The last guy stepped up and made his wager.
“Six is all I’ve got, guys.” He reluctantly placed his on the table next to the others.

All three of them walked back to the starting line. No one said anything. The referee watched the group walk away from him and shook his head.
“Pitiful, they’re getting winded just getting back to the start line.”

As the three reached the start line and readied themselves, he raised the small starting pistol into the air.
“ON YOUR MARK…GET SET…GO!!!”
Pop! The little pistol fired and the race began.

The guy in the red shorts went kamikaze for the finish line, screaming like a banshee, “Ayyyyeeeeeeee!” He got about thirty yards from the start and stumbled to a halt, bent over grasping his knees and panting like a dog lost in the desert.

Mr. Double-Chin headed out from the start line at an easy pace, jogging lightly on his toes. His bloated neck looked like road kill in August. About fifty yards into the race his knee gave out and sent him rolling in the grass like a half-back in the Superbowl.

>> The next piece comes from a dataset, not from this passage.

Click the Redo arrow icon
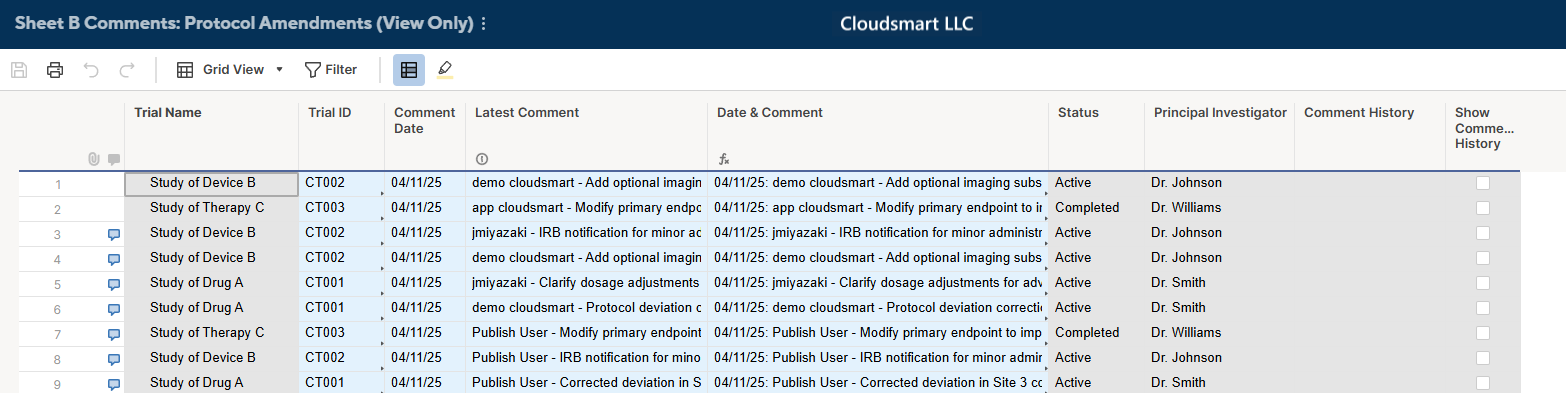 [127, 70]
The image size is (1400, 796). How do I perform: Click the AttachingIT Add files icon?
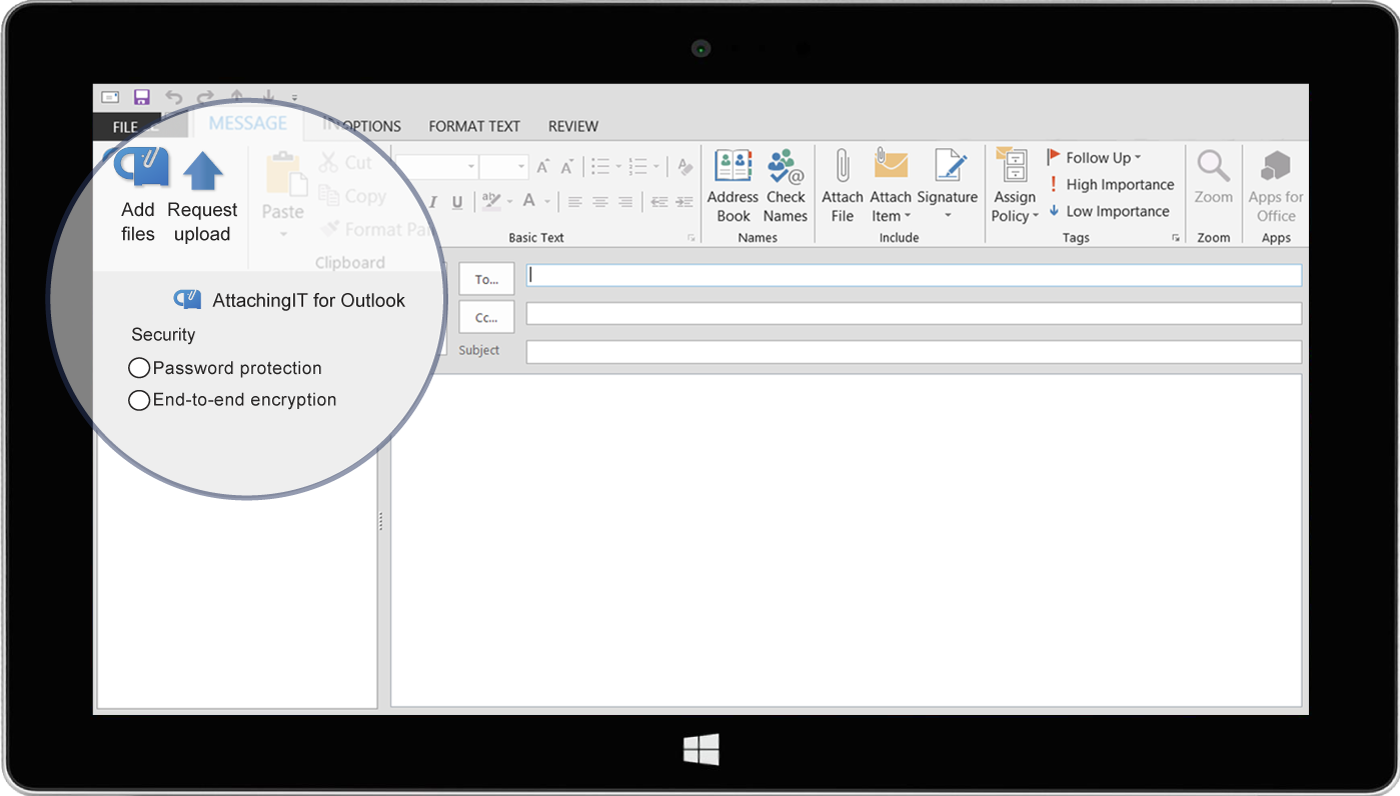pos(141,168)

The third guy took off at a reasonable pace, stopping every twenty yards to catch his breath. He passed the dude in the red shorts who was wheezing and coughing phlem onto his shoes.

A little farther along he stopped to see if The Chin needed help. “Call an ambulance!” The guy was shrieking and rolling around like a six year old.

He went another twenty yards and caught his breath. Head up, arms swinging, he went for another twenty. He could see the goal. The jerk referee was there, laughing at them, laughing so hard his face was completely red. Gasping, he went for the last twenty.

“You win!” the referee blew the whistle right in his face. A little wad of spit flew out the hole and hit the winner on the cheek. He just wiped it off with the rest of the sweat that was pouring down his face.

“I can’t believe I did it!” he shouted. “I win it all.” He dove for the table and scooped up his winnings, pressing them against his sweat soaked shirt.

Then the champion of the “Weight Loss Camp 100 Yard Dash” sat down and devoured all his powdered sugar coated doughnut winnings.